***** MATERIAL FOR THIS TASK *****

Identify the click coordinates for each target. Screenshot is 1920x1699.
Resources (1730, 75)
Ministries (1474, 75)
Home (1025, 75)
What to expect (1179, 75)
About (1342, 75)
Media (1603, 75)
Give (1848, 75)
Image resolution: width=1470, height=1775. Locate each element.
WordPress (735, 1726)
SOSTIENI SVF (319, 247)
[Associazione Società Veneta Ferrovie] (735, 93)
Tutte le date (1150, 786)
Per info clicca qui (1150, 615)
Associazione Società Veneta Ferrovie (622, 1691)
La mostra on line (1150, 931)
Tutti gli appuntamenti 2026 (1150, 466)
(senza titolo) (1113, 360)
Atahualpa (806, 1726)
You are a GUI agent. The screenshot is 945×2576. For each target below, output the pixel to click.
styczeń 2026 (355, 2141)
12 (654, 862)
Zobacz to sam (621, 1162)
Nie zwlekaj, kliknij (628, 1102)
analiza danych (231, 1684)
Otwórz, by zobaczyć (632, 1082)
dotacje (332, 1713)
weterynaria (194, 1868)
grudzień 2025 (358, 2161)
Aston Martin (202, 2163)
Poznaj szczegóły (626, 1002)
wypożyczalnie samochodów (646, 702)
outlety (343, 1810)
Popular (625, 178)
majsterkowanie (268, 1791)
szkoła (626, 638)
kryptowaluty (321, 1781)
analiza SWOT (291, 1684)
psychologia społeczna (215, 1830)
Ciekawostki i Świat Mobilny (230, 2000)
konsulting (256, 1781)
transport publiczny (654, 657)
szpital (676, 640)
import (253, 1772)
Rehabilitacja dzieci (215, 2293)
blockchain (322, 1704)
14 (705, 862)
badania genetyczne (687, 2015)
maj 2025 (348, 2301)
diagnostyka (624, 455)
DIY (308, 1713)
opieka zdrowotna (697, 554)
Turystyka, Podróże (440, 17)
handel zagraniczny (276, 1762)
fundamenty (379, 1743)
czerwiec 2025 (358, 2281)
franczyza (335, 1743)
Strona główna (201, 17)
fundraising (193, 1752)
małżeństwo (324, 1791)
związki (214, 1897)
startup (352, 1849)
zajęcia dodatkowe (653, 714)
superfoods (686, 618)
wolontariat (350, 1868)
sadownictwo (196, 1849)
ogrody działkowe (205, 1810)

*****

EXERCISE DIRECTIONS. Both the first line of the records above and the line containing "Give (1848, 75)" are to be transcribed exactly, together with every line between them, and nothing else.

EXERCISE ANSWER.
Identify the click coordinates for each target. Screenshot is 1920x1699.
Resources (1730, 75)
Ministries (1474, 75)
Home (1025, 75)
What to expect (1179, 75)
About (1342, 75)
Media (1603, 75)
Give (1848, 75)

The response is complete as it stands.